Du xviiie siècle à 1914

Au xviiie s. apparaît la grenade à main, sphère creuse remplie de poudre qui reçoit une mèche lente en tissu contenant un mélange à base de poudre ; le grenadier allume cette mèche avant de lancer la grenade.

L’artillerie* emploie des boulets en fonte, parfois ramés (couplés par une chaîne), pour briser les mâts des navires. Mais, dès le xve s., on imagine d’employer des boulets sphériques creux, ou obus, chargés de poudre, amorcés par une mèche lente et tirés dans des obusiers, ou mortiers à tube très court : il faut, en effet, y introduire la charge de poudre, puis l’obus, mèche en dessus, si l’on veut éviter l’éclatement dans l’âme du canon (d’où la nécessité de pouvoir retourner l’obus dans le canon s’il est mal orienté). Le canonnier allume d’abord la mèche, puis la charge de poudre : c’est le tir à deux feux. L’obus, formé d’abord de deux hémisphères accolées, puis coulé en une seule pièce dès le xvie s., se fragmente en éclats ; il est donc plus meurtrier que le boulet, surtout en tir courbe, alors que ce dernier, en tir rasant ou roulant, peut renverser une file entière de soldats.

Au xviiie s., on munit l’obus d’un allumeur à mèche contenu dans un tube en bois, ou fusée, qui prend feu sous l’effet des fuites de gaz pendant le parcours de l’obus dans le canon : c’est le tir à un feu, décrit notamment dans un procès-verbal d’expériences établi par le lieutenant Bonaparte à Auxonne en 1785. La récupération des boulets s’effectue parfois après le combat (à la Moskova par exemple), et le calibre 6 du système d’artillerie français de l’an XI est choisi un peu supérieur à celui des autres nations pour permettre l’utilisation des boulets récupérés tout en l’interdisant à l’adversaire.

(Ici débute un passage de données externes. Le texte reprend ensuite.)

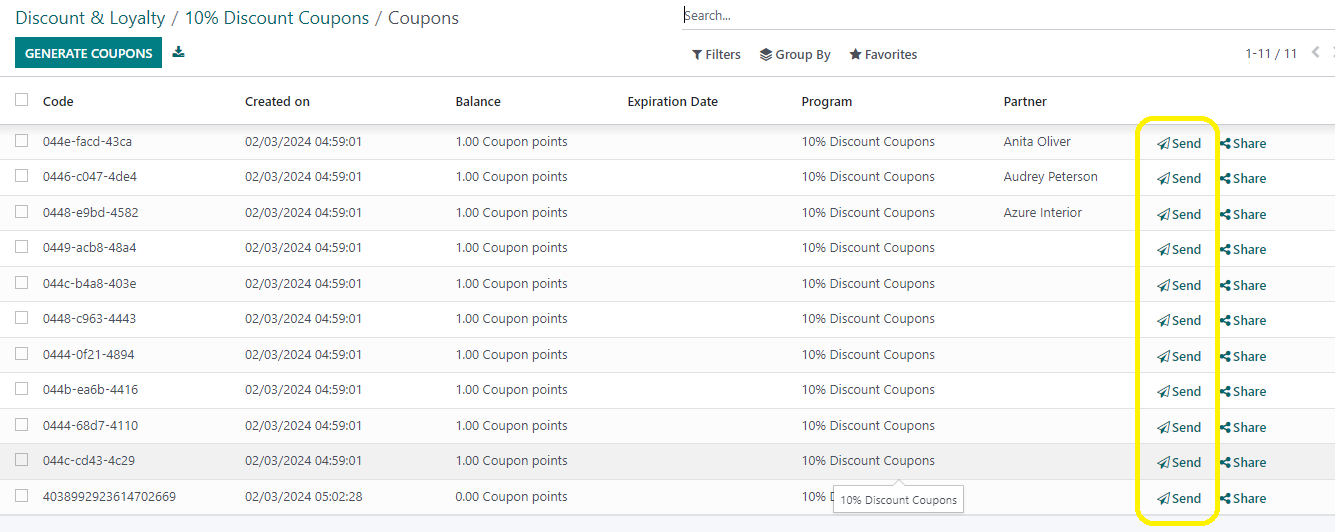This screenshot has width=1335, height=532.
Task: Expand the Group By options
Action: [795, 54]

À cette époque, les boulets sont attachés à un sabot en bois, le tout étant réuni à la gargousse, formée d’un sachet de serge contenant la charge : l’ensemble constitue une cartouche. Pour les obusiers qui tirent à deux charges différentes, l’obus et la charge demeurent séparés. Dans le tir à boulets rouges, pratiqué surtout par l’artillerie de côte, on place un bouchon de paille humide au-dessus de la charge pour éviter son inflammation prématurée.

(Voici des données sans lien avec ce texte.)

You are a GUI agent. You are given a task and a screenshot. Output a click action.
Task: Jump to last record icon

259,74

Des boîtes à mitrailles cylindriques, dont les balles (ou biscaïens) balayent le terrain devant le canon, sont d’un usage courant à la fin du xviiie s., et, dès 1784, les Anglais réalisent un obus à balle à la Shrapnell contenant un mélange de salpêtre, de charbon et de balles de plomb, qui, projetées lors de son éclatement, ajoutent leurs effets à celui de ses éclats (leur efficacité sera remarquée en Espagne et au Portugal en 1809).

Quant aux fusées de guerre, ou roquettes, nées au Moyen Âge comme projectiles incendiaires, elles réapparaissent sous l’Empire. Mises au point par l’inventeur britannique William Congreve, transportant à 3 500 m une tête incendiaire de 7 livres, elles sont tirées par les Anglais sur Boulogne (1806) et surtout sur Copenhague, qu’elles mettent en flammes en 1807. Imitées par le Français Brusset de Bruslard, elles sont employées au siège de Cadix (1823), puis, après leur perfectionnement par Suzanne, à celui de Sébastopol (1855), avant de retomber dans l’oubli jusqu’à la Seconde Guerre mondiale.

L’invention, au début du xixe s., d’amorces au chlorate de potassium puis au fulminate de mercure permet d’utiliser les fusils à percussion. Le forcement est assuré soit par un double chambrage de l’âme du canon, soit par l’emploi d’une tige centrale au fond de celui-ci, soit encore en utilisant dans une arme rayée en hélice une balle oblongue qui s’épanouit au tir en prenant appui dans les rayures.

Le fusil rayé Dreyse, à chargement par la culasse et qui arme les Prussiens à Sadowa (1866), tire une cartouche constituée par une balle oblongue et une charge de poudre placée dans un étui en carton faisant corps avec elle. Située au fond de la charge, l’amorce est percutée par une longue aiguille. Le fusil français Chassepot, à percuteur court, tire une cartouche avec amorce à l’arrière. Après 1870, l’adjonction à la culasse d’un éjecteur permet l’emploi d’un étui métallique amorcé au culot et donne à la cartouche sa forme définitive.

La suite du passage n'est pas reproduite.